Darkness gradually conquers the landscape outside.  Soon, nearby details are barely discernible, sinking into an ocean of ink.  From time to time the lights of a passing village blink in the distance.

The low hum of the metal leviathan, within its dim cavity we are carried, nearly lulls me to sleep.  The lit dashboard at the front offers some reassurance. 

Across the narrow isle, a heavyset man beside a middle-aged woman.  White strands weave through her auburn hair.  Seated by the window, her face is turned toward him.  Eyes open wide.  Pale lips.  Her voice is low and slightly hoarse, and her speech is slow.  The words nearly get entangled in one another.  She weighs each one carefully as if not to trip. 

About her father she is talking.  In a village on the northern planes, where the land is vast and the intervening houses are few, he lives alone in an old house atop a hill.  During the long winters a thick layer of ice covers the ground, and smoke eddies out of his chimney into the grey skies.  

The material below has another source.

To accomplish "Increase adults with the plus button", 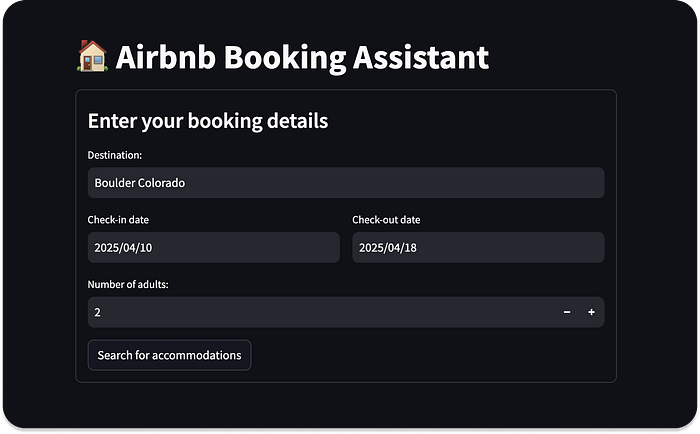I will (x=591, y=312).
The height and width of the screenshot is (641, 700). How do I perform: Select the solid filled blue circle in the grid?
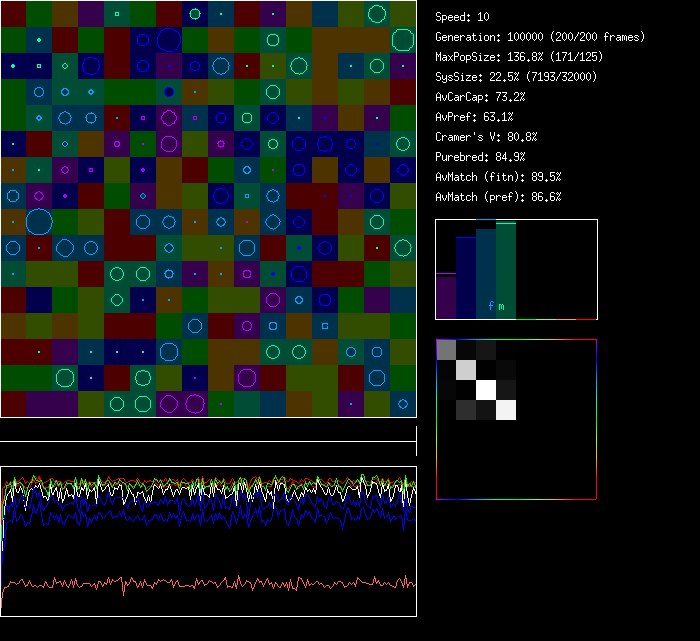169,92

“He had built the house himself some fifty years back,” she carries on, the words now ease out of her mouth in a smoother flow. “And he says he shall remain there, come what may.”

From the corner of my eye I see her companion nodding.  The conversation lowers to a whisper, and I turn to look outside again.  Save for our dashboard and headlights, we are as if floating in an empty space made of solid blackness. 

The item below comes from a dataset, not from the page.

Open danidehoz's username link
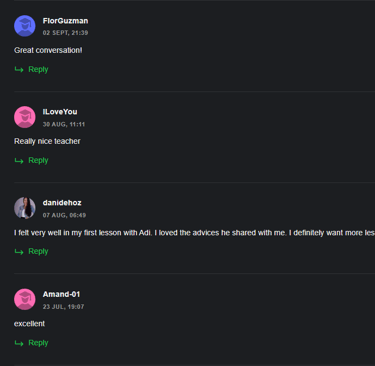The height and width of the screenshot is (366, 375). 62,203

Shouldn’t have we crossed through the big city by now?  Was our destination altered?  I haven’t seen any side-road signs in a while.  My eyes slowly shut by themselves, I doze off, and when I open them again, we are still immersed in darkness.   

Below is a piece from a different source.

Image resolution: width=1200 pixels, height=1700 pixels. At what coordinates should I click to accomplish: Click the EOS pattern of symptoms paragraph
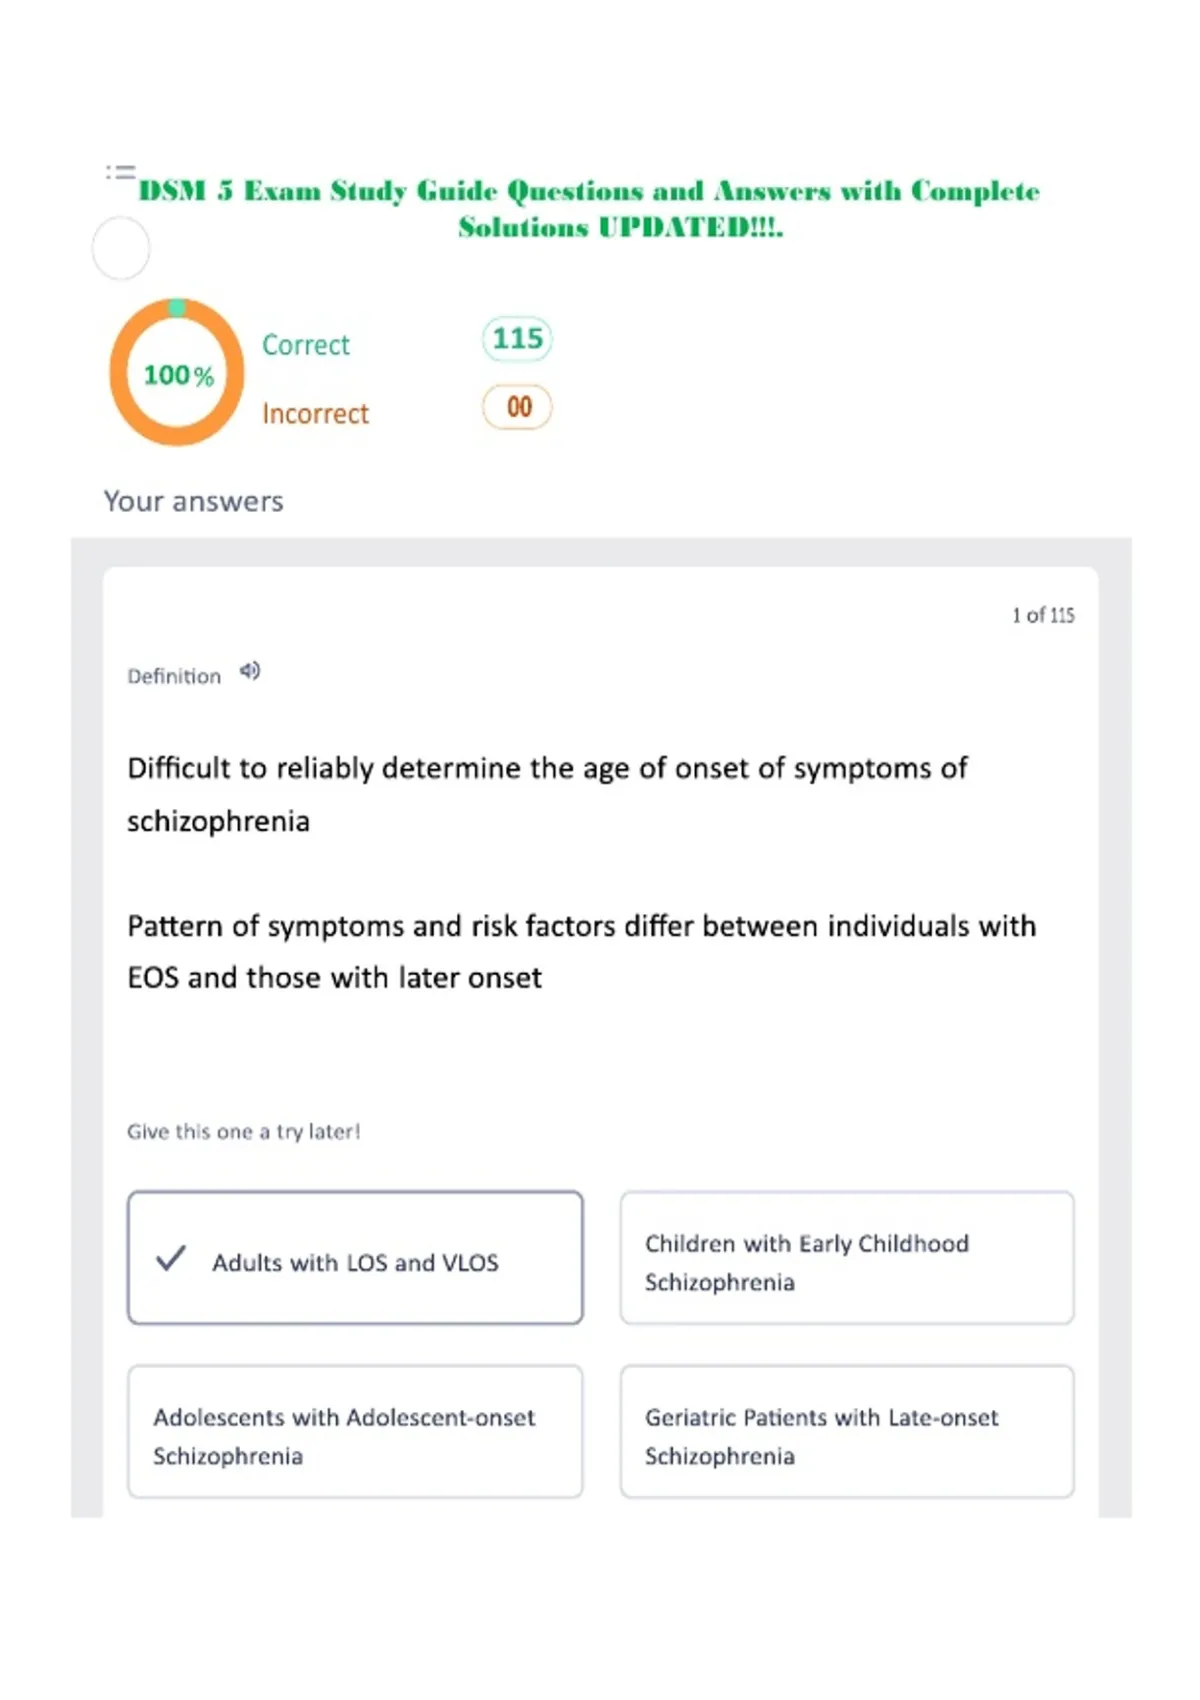click(x=581, y=951)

Or is it the white of the icy northern-land that I see far on the horizon?


Friday, September 13, 2013

Elisabeth


If I thought your death would be the end, it has but
marked the beginning; my insistent dreams keep
bringing you back. The old you, not
the latter you, who was broken and feral
like a crazed alley cat.

The old you, when you were swimming
in an ocean of hope, away
from a shadowy past, away
from those who knifed you.
When you moved through miles of scar
tissue, and I admired
your every stroke.

This evening, in a downtown bar, I spoke
to a woman who had your slightly
down-pointing corners of the mouth, thin
long hair, pale complexion. Even the ethereal
frameless spectacles. Looking well
and lively—light raying
from her gleaming eyes—she chortled
with the laugh you had before
despair stole it away.

I never died, I wished
her to speak; my cheeks are rosy, my
spirit high, and I’m now going to order
another glass of chardonnay!

Elisabeth, I miss you so.

Am I to mourn you for the rest
of my days, carry sacks of longing
in my chest, keep looking up at the vacant
windows each time I walk down your street?

No, we would surely meet
again, and we would run through a sun-drenched
meadow, flowers woven in our hair. 
Not the survivors of harsh circumstances, 
but lighthearted creatures of spring days.
As we’d emerge from the earth, leaping
forth joyfully, the ground shall tremble
in six directions, and we would rise high and dance!